Stored data
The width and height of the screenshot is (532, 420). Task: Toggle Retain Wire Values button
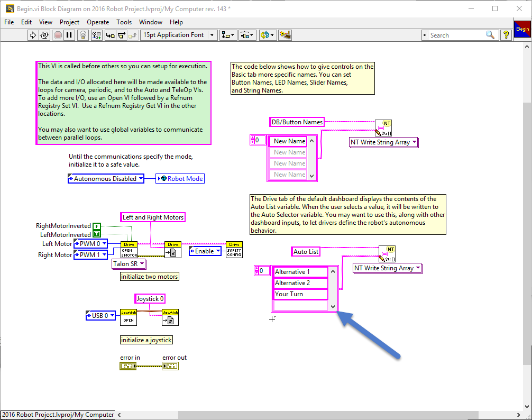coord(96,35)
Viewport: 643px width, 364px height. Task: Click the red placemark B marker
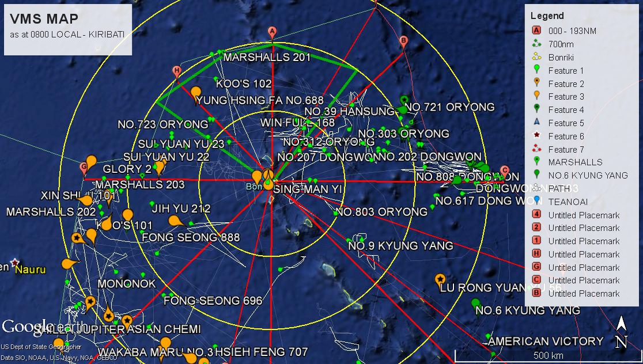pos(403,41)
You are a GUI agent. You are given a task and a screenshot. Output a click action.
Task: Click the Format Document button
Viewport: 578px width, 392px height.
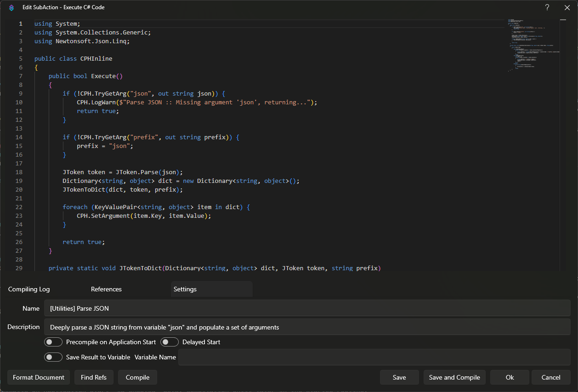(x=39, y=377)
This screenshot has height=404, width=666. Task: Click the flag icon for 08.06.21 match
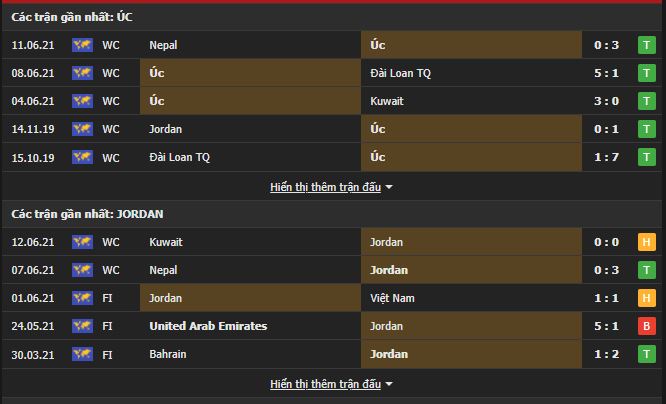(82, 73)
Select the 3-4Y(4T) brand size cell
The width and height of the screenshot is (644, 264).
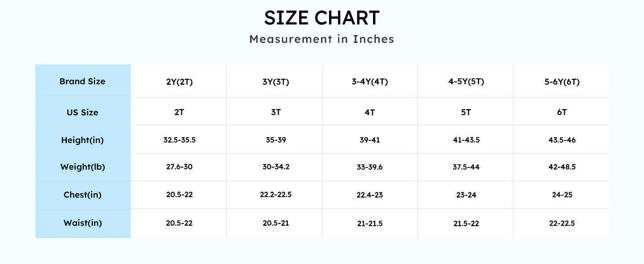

Work instruction
Leave every picture out and write out, word for word, the lines from the one that contains "Viewport: 578px width, 392px height." through the last line of the records.

Response to the exercise
Viewport: 578px width, 392px height.
(x=39, y=377)
This screenshot has height=404, width=666. Task: Click the flag icon for 08.06.21 match
(82, 73)
Select the 3-4Y(4T) brand size cell
The width and height of the screenshot is (644, 264).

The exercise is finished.